◆ **EXERCISE DATA**:
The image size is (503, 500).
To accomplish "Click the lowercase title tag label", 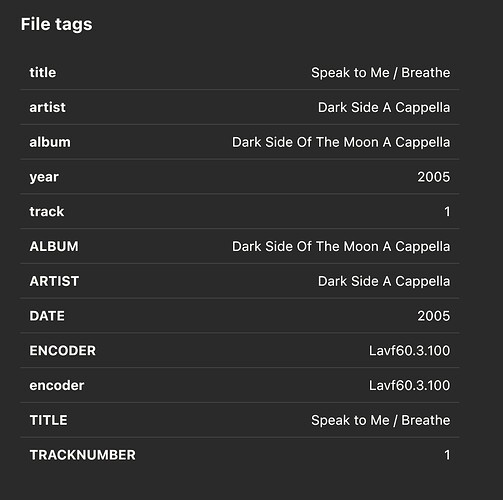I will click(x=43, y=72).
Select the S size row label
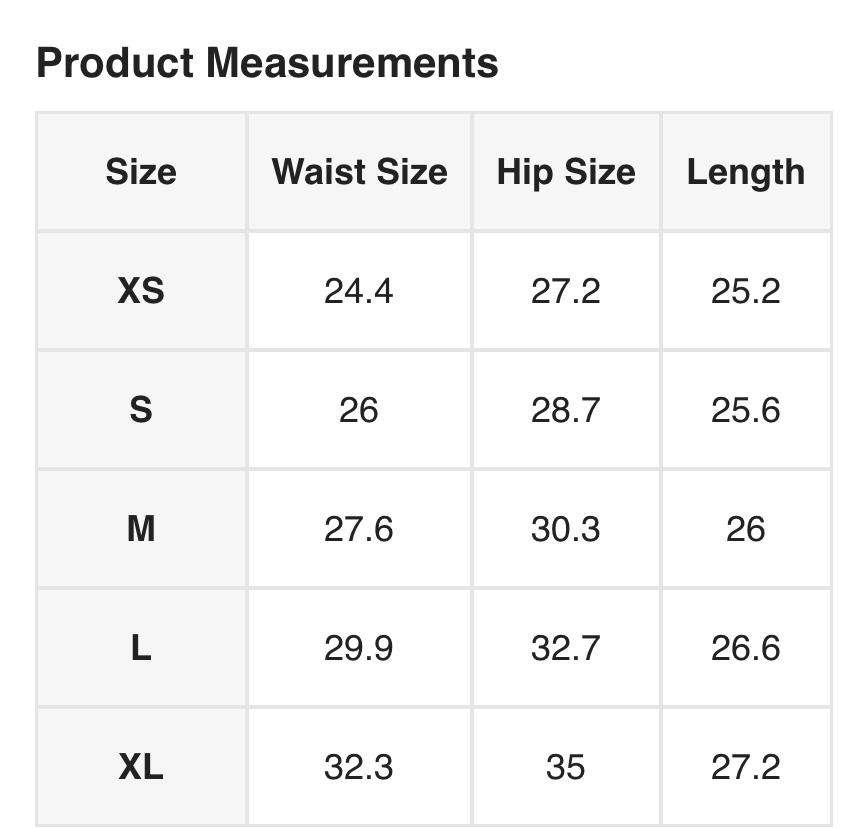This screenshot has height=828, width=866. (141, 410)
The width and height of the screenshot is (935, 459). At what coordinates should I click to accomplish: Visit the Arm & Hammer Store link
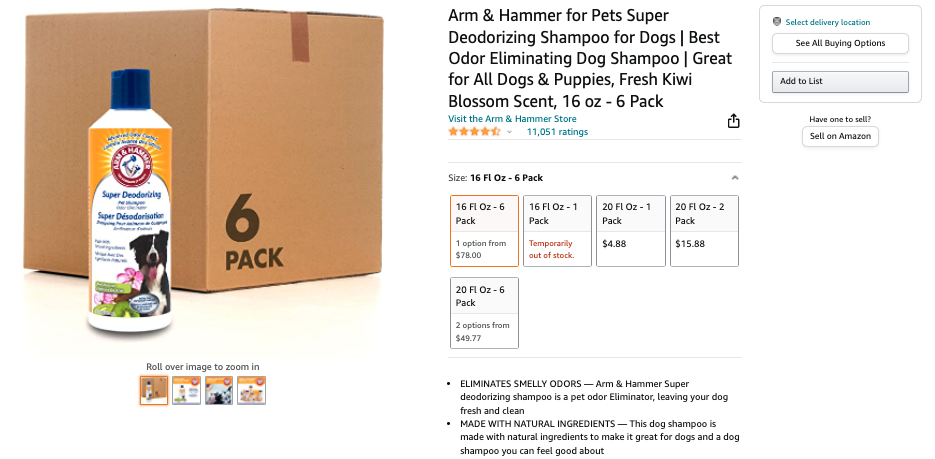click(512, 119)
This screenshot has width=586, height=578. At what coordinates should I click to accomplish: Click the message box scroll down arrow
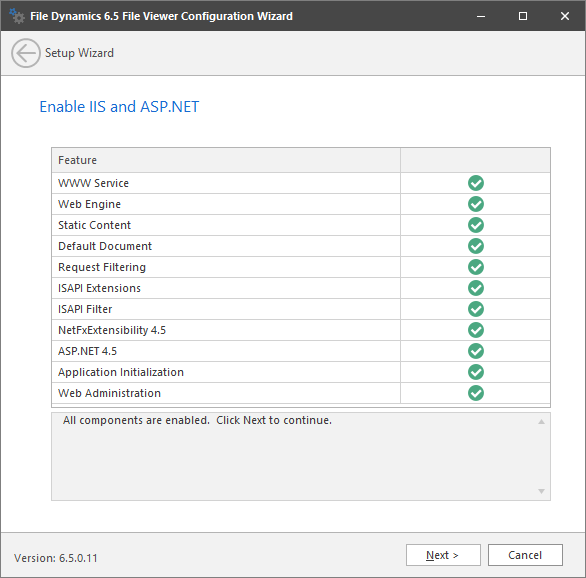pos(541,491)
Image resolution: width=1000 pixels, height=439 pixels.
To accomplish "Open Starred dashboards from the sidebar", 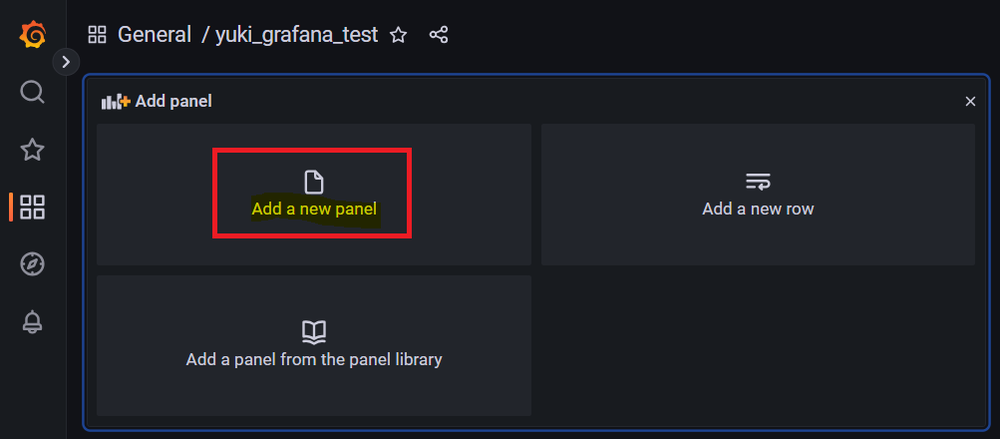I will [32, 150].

◆ **WHAT YOU NEED TO DO**: Repeat exactly, and only, the entries from the line with "Select the S size row label" through the line with "Image resolution: width=1000". Pictures are skipped.

◆ **REPLY TO THE EXERCISE**:
Select the S size row label
This screenshot has height=828, width=866. (141, 410)
The width and height of the screenshot is (935, 459). At what coordinates should I click to accomplish: Visit the Arm & Hammer Store link
click(512, 119)
This screenshot has width=586, height=578. At what coordinates should I click to accomplish: Click the message box scroll down arrow
pos(541,491)
Image resolution: width=1000 pixels, height=439 pixels.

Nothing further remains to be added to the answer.